*YOUR GOAL:* Show every line below where "Toggle" can be found.

[DATASET RECORDS Boundary: Start]

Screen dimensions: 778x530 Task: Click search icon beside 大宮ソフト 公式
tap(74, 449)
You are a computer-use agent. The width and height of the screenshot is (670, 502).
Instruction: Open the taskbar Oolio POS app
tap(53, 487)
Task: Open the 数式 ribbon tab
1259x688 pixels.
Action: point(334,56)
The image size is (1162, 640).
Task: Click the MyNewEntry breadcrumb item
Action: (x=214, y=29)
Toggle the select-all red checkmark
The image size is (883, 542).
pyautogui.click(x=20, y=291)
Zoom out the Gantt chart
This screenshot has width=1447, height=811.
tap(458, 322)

[DATASET RECORDS Boundary: End]
[DATASET RECORDS Boundary: Start]

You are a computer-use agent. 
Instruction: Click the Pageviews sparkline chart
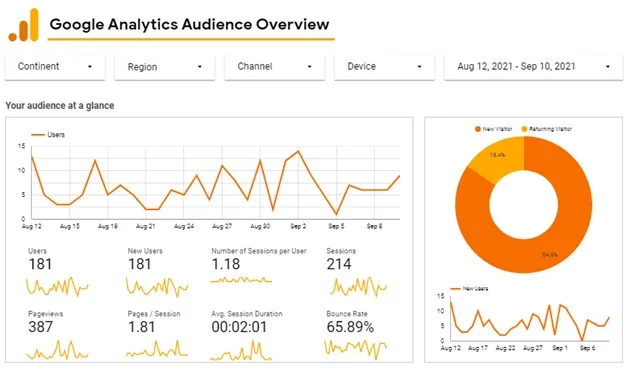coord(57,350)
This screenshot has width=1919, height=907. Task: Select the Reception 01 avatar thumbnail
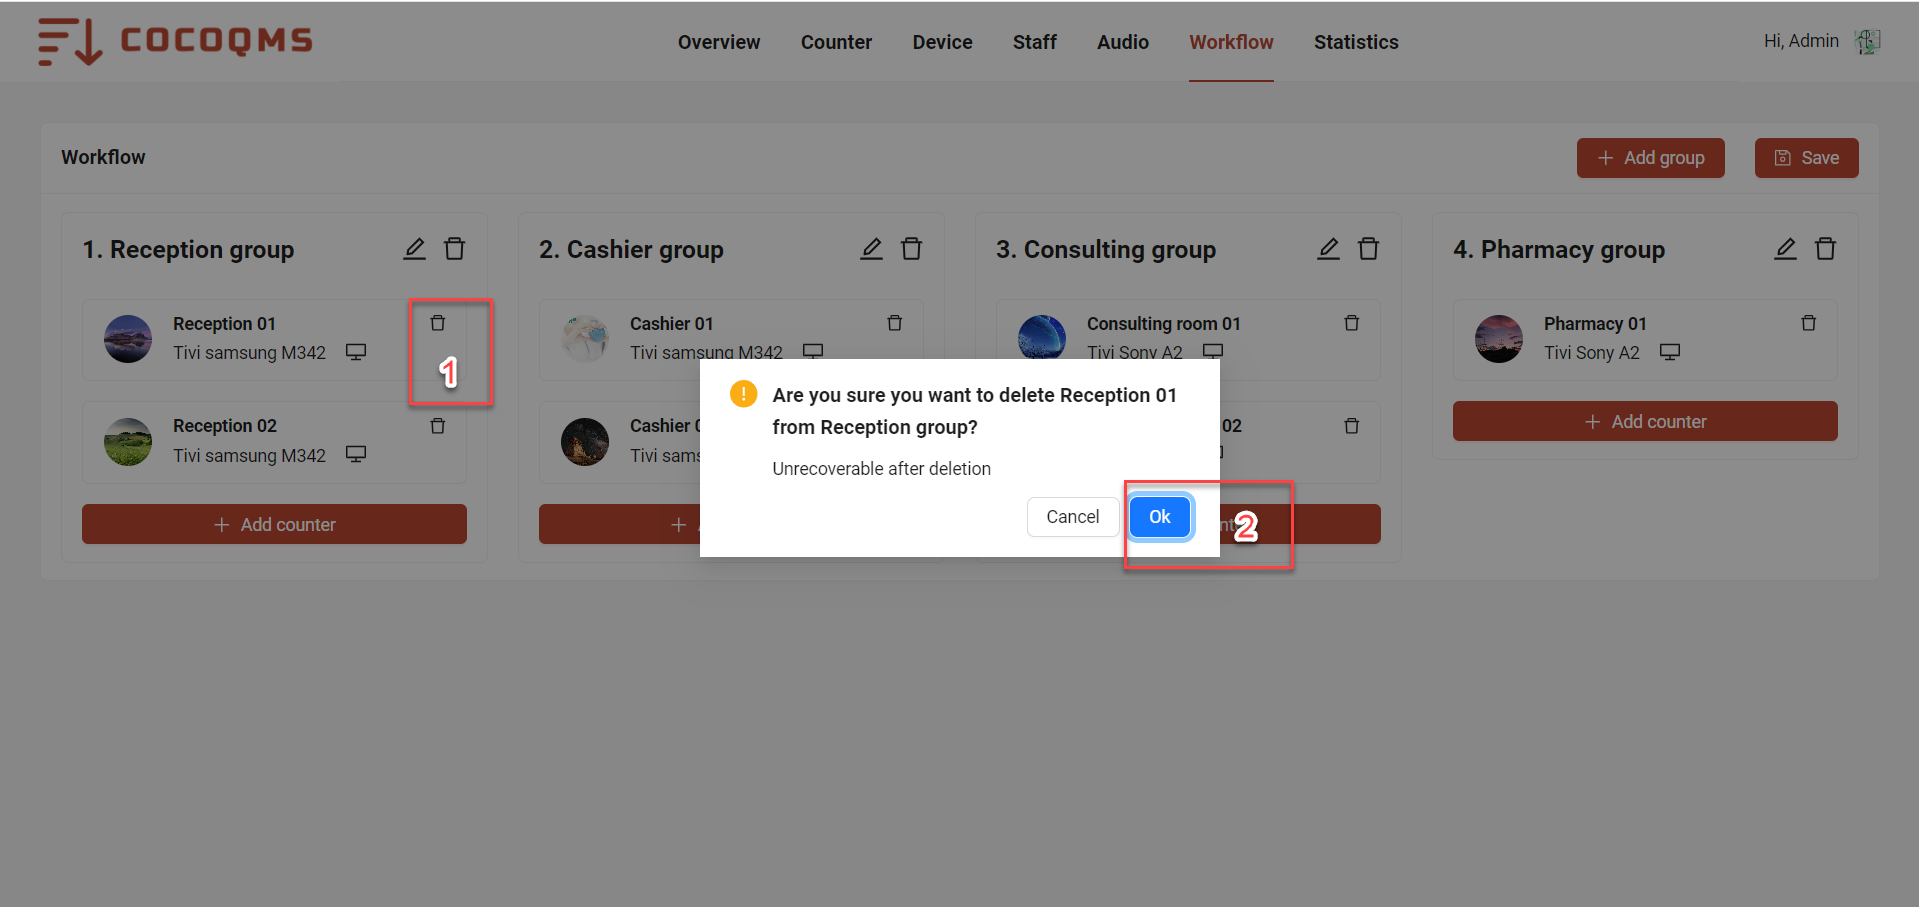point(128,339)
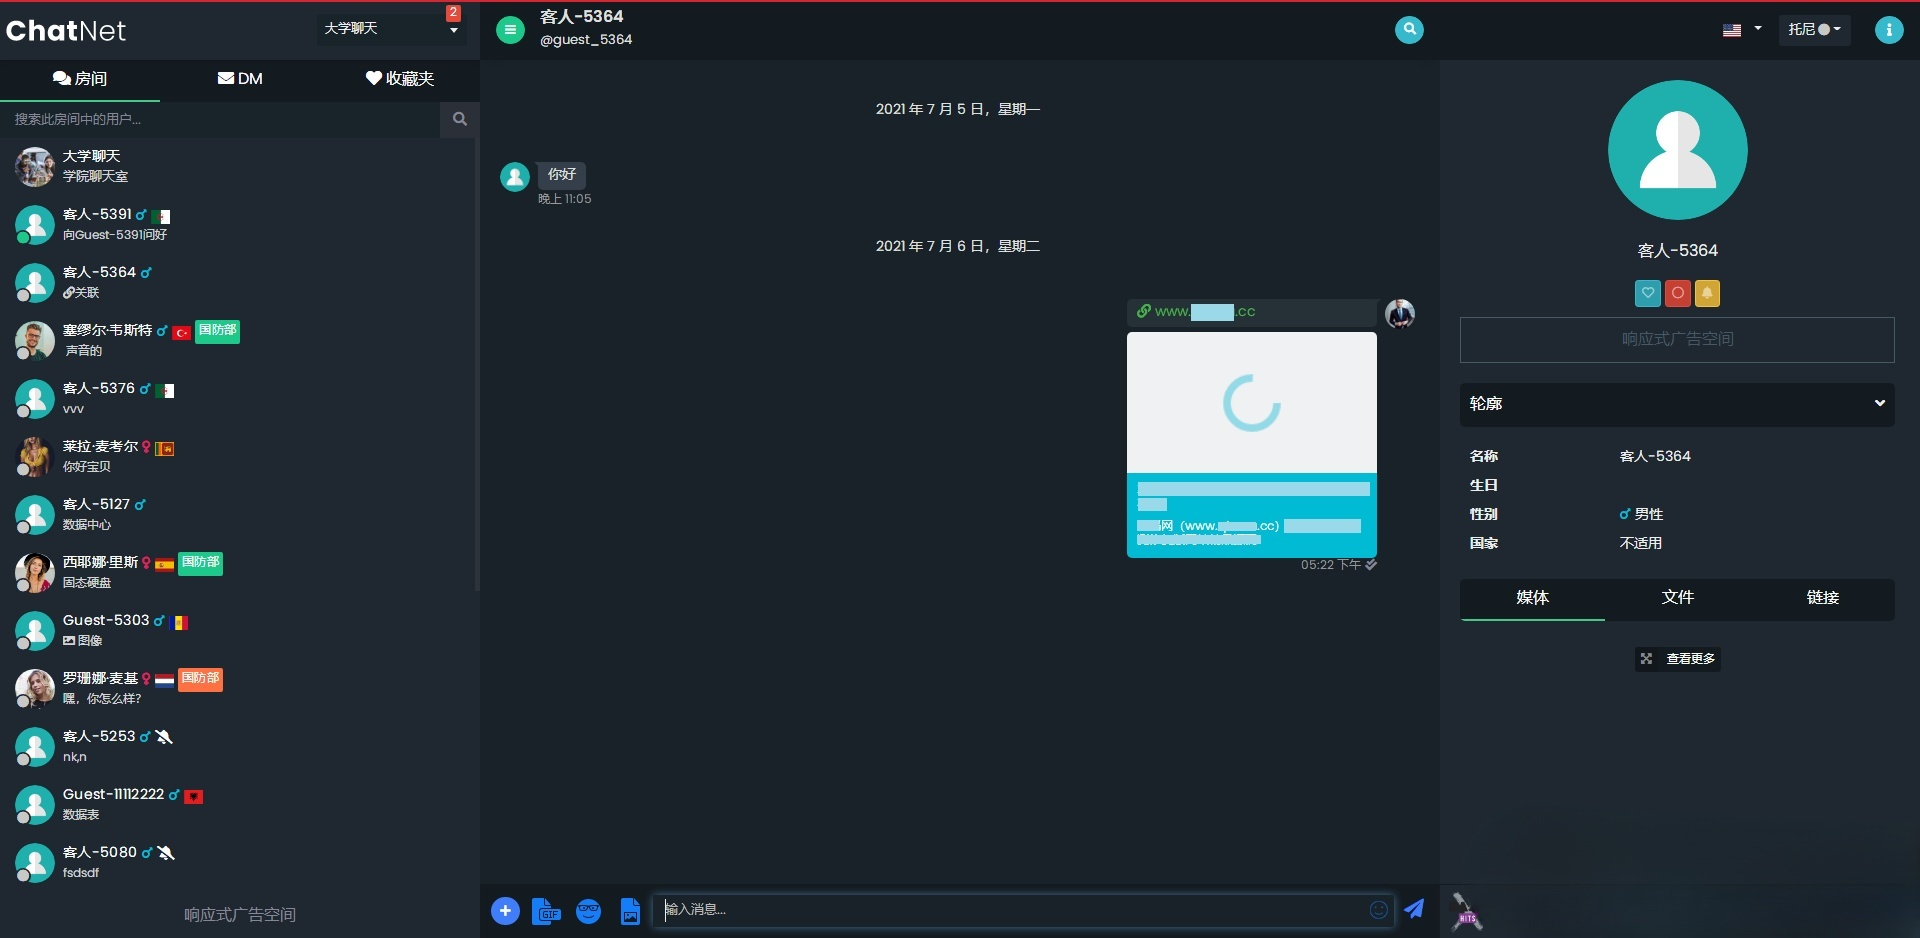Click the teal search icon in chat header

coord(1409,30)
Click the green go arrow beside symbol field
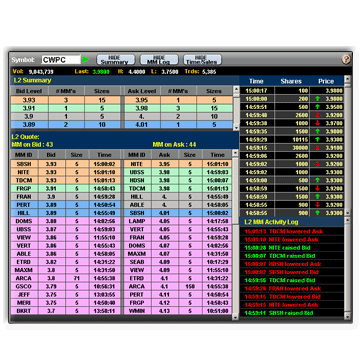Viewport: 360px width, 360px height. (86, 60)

[DATASET RECORDS Boundary: End]
[DATASET RECORDS Boundary: Start]

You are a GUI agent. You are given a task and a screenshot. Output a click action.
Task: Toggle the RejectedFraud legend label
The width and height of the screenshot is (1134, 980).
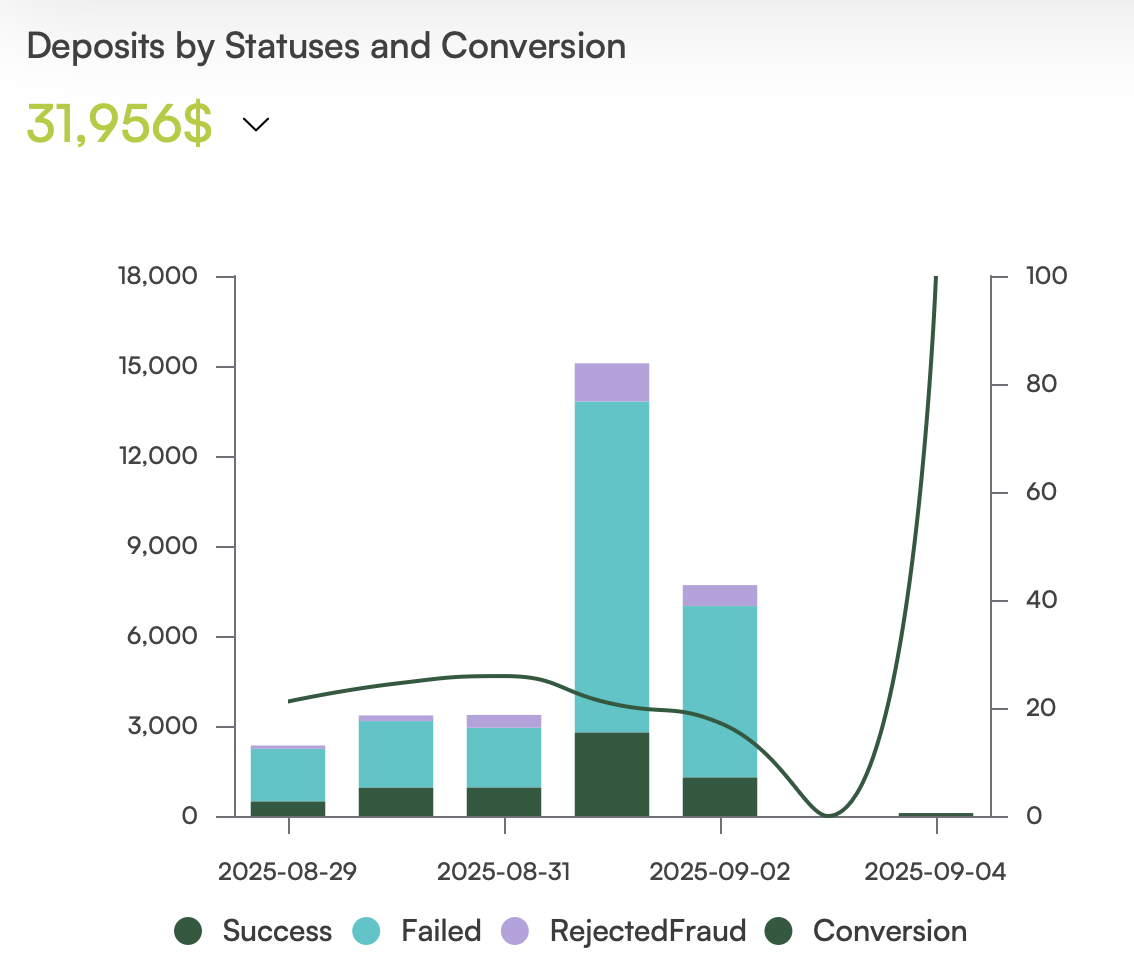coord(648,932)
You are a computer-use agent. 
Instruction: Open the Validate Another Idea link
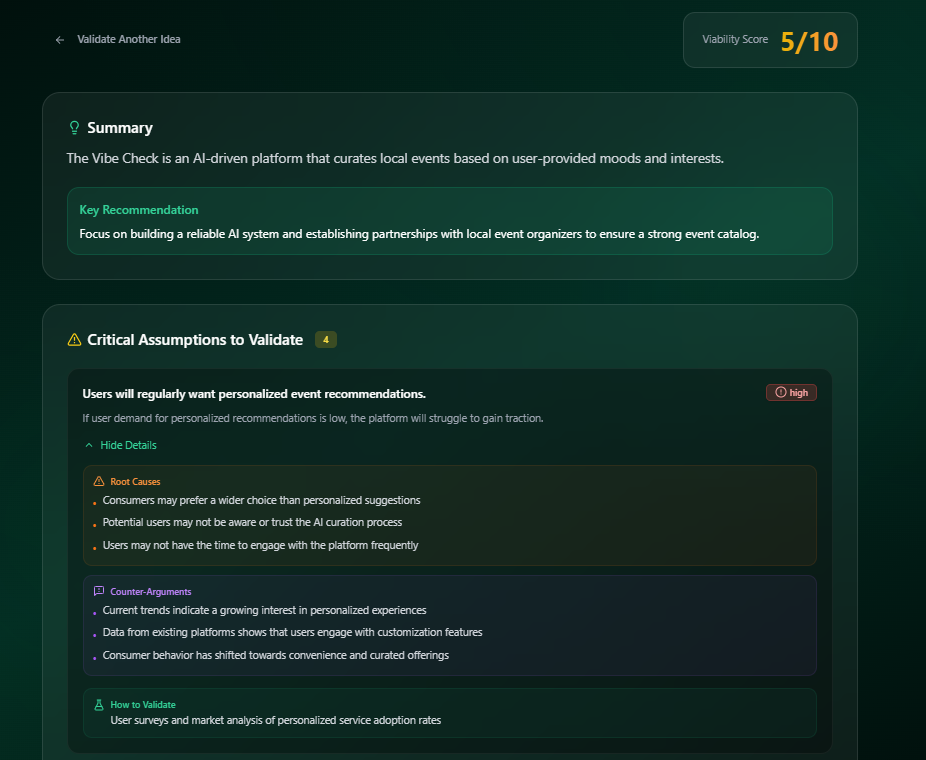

[DATASET RECORDS Boundary: End]

*RESPONSE BELOW:*
Toggle the select-all red checkmark
Task: Toggle the RejectedFraud legend label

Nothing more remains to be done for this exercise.